§ **Source document**:
Children are more easily intimidated by adults, especially those who have some type of authority or influence over them. An athletic coach is in charge of their team; Teachers are seen as authority figures; A relative who comes over to babysit is also seen as someone who is in charge.
Even if you are the best mom or dad ever, your child can still be a victim of sexual abuse by an authority figure. Below are signs to look out for and how to help your child cope through a court case.
The Influence of a Sports Coach
For example, sports coaches wield a lot of influence over children. A coach can present themselves as being someone who might be the key to a child’s ultimate goal of making the Olympics or getting on a professional team. After learning which athletes the child admires most, a coach might regale the child with stories of the tough things that person did to achieve their goals.
Saying It’s For the Benefit of the Child
The coach might convince the parents that their interest in the child is because the child has the potential to be an outstanding athlete and only they can provide the assistance the child needs to get there. Parents think the coach is acting for the benefit of the child. The child thinks that doing certain things, or performing certain acts, will get them where they want to be.
When the Child Tries to Object
If the child objects to certain acts, the parents may get angry and accuse the child of not listening to someone who can help them reach their goals. The coach may accuse the child of not being motivated or tough enough. The next step will be to tell the child that now they have to prove their commitment to their goal by doing certain things.
The undeveloped mind of a child lacks the capacity to see through the actions of the coach as being the ploys that they are. They become trapped between the demands of their parents and their coach. Despite their success in their chosen sport, away from the gym or playing field, they may be showing signs of depression.
Consequences of Abuse
They might start preferring to be alone when not at practice or a game. They may begin to complain of physical problems, such as headaches. Perhaps they’re suddenly having problems at school such as not getting along with classmates, teachers, and even friends.
Children who are being or have been sexually abused are four times more likely than others to become involved in drug abuse.
No One Believes the Child
If or when a child does make the effort to report that someone they trust’s behavior is unwanted or inappropriate, that person may have already set them up to not be believed. They may have manipulated incidents to make it appear the child is prone to exaggeration or even lying.

§ **Dataset entries**:

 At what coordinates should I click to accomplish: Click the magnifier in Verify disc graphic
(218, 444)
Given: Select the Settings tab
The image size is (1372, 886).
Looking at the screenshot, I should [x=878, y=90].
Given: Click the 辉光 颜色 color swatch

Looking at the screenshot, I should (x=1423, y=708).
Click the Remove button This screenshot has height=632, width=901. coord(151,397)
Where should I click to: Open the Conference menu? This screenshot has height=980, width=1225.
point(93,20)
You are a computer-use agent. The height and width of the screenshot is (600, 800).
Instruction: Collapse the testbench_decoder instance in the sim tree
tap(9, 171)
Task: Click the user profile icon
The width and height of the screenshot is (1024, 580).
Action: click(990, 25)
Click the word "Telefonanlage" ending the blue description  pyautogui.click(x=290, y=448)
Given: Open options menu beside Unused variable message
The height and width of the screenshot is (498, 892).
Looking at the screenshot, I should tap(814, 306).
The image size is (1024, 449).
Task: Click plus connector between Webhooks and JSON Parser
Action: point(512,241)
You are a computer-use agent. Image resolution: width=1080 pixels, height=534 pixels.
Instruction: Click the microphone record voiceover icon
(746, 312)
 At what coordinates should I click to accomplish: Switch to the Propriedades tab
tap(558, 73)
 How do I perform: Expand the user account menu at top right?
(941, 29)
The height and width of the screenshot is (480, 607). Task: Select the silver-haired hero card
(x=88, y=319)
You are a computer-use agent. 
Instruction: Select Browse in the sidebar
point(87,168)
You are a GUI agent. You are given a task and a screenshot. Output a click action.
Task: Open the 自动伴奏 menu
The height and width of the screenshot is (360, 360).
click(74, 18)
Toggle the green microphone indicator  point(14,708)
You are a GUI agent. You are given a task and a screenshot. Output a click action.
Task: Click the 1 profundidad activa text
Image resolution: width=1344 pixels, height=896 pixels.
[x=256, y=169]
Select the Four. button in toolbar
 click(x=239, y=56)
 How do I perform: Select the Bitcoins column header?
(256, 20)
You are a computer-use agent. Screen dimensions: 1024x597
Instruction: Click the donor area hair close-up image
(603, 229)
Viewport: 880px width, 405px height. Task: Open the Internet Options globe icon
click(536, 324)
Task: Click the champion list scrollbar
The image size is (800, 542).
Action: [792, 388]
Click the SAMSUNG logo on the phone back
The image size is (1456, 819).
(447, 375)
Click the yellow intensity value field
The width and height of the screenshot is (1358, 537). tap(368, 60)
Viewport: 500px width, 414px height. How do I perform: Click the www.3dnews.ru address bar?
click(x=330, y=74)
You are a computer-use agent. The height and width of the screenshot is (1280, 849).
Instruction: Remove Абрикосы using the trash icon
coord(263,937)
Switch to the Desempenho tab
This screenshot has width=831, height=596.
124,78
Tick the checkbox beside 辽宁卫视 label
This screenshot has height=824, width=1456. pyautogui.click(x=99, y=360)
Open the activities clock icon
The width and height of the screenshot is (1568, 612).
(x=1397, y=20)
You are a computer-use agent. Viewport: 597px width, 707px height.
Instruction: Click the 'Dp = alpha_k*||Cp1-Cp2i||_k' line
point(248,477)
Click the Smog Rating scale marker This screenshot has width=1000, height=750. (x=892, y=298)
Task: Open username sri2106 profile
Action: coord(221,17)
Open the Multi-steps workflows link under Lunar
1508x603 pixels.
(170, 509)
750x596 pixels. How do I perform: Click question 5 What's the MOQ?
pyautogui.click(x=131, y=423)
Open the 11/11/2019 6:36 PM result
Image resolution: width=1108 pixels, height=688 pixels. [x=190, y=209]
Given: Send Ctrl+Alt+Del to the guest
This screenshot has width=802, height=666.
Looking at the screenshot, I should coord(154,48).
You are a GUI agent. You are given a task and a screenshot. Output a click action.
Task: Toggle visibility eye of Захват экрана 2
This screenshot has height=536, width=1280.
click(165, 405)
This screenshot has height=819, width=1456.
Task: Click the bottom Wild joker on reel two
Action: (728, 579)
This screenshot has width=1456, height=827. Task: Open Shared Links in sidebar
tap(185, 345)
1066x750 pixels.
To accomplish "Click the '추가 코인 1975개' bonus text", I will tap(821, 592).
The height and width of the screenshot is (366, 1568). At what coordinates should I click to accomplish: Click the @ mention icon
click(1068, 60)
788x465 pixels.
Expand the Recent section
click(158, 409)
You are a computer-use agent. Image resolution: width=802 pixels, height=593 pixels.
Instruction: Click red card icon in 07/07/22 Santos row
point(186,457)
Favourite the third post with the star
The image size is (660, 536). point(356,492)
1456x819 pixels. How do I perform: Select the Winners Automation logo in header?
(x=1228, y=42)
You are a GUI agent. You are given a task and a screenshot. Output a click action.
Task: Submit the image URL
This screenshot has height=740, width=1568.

§ **Prompt**:
According to the text on abuse by authority figures, how much more likely than others are children who are being or have been sexually abused to become involved in drug abuse?

§ **Response for this exercise**:
They are four times more likely than others to become involved in drug abuse.